<<<<

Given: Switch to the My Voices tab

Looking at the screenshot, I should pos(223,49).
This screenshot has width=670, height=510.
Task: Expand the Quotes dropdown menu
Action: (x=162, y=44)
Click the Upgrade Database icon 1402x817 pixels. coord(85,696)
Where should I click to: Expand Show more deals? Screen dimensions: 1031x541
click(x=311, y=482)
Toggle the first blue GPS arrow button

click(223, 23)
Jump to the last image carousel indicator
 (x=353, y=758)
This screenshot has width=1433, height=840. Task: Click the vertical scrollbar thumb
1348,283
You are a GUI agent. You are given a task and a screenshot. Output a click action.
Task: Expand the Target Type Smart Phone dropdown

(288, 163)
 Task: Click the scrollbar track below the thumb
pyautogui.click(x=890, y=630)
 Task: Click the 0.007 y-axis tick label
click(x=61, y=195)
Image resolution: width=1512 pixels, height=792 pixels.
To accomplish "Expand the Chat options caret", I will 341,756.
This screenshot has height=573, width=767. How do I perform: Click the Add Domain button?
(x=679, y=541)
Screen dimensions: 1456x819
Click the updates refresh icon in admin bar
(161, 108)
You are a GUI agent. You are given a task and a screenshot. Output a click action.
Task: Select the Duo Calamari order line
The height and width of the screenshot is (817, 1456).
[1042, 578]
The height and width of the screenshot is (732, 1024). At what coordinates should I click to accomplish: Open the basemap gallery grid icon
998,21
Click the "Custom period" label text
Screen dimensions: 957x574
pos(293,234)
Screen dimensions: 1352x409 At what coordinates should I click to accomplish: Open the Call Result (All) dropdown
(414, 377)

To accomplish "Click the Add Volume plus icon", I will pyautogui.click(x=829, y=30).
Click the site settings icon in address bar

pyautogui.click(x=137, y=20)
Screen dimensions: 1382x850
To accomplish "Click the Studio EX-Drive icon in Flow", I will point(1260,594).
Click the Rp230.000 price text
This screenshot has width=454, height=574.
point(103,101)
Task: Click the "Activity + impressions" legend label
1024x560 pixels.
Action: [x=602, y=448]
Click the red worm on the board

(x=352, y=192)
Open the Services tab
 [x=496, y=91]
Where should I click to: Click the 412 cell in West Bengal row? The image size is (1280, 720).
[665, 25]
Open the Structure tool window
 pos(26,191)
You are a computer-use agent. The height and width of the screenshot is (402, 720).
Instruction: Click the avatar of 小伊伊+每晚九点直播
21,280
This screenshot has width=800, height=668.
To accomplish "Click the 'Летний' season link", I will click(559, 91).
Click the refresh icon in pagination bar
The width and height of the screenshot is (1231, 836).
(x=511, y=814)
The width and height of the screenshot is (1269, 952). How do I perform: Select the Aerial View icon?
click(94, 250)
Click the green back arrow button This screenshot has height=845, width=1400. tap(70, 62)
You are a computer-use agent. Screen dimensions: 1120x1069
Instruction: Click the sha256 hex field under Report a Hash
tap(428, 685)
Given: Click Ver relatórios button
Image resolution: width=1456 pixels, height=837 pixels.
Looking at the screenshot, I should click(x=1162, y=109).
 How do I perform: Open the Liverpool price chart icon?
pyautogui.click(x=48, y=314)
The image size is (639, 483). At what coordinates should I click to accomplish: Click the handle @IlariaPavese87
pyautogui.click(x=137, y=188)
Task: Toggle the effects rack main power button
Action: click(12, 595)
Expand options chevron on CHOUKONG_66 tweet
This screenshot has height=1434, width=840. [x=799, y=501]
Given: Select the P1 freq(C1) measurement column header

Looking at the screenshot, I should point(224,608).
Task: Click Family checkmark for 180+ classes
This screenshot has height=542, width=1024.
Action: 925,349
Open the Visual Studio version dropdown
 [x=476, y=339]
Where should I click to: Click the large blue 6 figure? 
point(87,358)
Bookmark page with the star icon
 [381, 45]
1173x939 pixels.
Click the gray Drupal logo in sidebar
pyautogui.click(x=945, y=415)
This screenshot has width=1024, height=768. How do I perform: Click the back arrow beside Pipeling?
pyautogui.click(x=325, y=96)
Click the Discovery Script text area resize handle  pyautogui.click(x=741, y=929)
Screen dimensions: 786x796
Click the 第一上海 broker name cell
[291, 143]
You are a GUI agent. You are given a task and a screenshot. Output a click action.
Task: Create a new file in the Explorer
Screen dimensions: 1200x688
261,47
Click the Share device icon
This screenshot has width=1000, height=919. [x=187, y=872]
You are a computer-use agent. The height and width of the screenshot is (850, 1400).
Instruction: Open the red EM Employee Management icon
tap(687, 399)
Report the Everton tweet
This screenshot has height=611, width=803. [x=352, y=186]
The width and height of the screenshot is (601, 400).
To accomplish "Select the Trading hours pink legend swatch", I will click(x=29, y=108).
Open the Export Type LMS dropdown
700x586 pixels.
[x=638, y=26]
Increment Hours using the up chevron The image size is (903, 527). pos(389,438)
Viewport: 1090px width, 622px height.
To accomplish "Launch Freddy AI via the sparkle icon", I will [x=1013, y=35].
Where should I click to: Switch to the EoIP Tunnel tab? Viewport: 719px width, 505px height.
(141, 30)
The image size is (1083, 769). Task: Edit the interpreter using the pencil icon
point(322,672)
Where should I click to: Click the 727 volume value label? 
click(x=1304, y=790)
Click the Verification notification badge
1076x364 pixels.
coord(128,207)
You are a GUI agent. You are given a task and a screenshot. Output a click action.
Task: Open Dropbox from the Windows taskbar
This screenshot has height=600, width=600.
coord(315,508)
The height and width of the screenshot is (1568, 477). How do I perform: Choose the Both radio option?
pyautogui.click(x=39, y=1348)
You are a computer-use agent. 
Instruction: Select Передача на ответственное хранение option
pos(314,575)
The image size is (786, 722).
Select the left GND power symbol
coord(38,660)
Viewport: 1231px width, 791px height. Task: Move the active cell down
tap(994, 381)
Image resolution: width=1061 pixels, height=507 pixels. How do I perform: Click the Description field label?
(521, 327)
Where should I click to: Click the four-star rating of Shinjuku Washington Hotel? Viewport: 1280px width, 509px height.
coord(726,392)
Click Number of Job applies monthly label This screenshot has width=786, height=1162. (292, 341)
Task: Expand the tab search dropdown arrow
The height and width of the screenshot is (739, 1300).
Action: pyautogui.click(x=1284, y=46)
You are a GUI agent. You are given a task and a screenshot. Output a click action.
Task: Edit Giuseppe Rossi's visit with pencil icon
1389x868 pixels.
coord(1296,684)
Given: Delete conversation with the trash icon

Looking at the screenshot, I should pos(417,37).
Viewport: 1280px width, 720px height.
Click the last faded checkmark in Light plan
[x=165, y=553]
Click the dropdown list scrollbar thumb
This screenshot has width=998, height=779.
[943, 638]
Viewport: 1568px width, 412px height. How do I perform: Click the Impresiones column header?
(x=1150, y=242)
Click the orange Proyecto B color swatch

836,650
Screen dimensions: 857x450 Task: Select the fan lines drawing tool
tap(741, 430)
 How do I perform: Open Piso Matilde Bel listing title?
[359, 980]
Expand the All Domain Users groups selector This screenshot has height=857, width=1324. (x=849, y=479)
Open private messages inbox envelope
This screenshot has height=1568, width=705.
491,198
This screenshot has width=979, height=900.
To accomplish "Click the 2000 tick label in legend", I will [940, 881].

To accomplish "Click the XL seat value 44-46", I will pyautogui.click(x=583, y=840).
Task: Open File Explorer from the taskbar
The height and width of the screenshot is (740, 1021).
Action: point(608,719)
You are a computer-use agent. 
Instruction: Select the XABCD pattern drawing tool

>>>>

What this task involves: Please, from the material above, copy only the lines from the line with "This screenshot has width=800, height=668." up to and including the line with "Task: Click Family checkmark for 180+ classes", exactly as written.

Reply to the task:
This screenshot has width=800, height=668.
To accomplish "Click the 'Летний' season link", I will click(559, 91).
Click the refresh icon in pagination bar
The width and height of the screenshot is (1231, 836).
(x=511, y=814)
The width and height of the screenshot is (1269, 952). How do I perform: Select the Aerial View icon?
click(94, 250)
Click the green back arrow button This screenshot has height=845, width=1400. tap(70, 62)
You are a computer-use agent. Screen dimensions: 1120x1069
Instruction: Click the sha256 hex field under Report a Hash
tap(428, 685)
Given: Click Ver relatórios button
Image resolution: width=1456 pixels, height=837 pixels.
Looking at the screenshot, I should click(x=1162, y=109).
 How do I perform: Open the Liverpool price chart icon?
pyautogui.click(x=48, y=314)
The image size is (639, 483). At what coordinates should I click to accomplish: Click the handle @IlariaPavese87
pyautogui.click(x=137, y=188)
Task: Toggle the effects rack main power button
Action: click(12, 595)
Expand options chevron on CHOUKONG_66 tweet
This screenshot has height=1434, width=840. [x=799, y=501]
Given: Select the P1 freq(C1) measurement column header

Looking at the screenshot, I should point(224,608).
Task: Click Family checkmark for 180+ classes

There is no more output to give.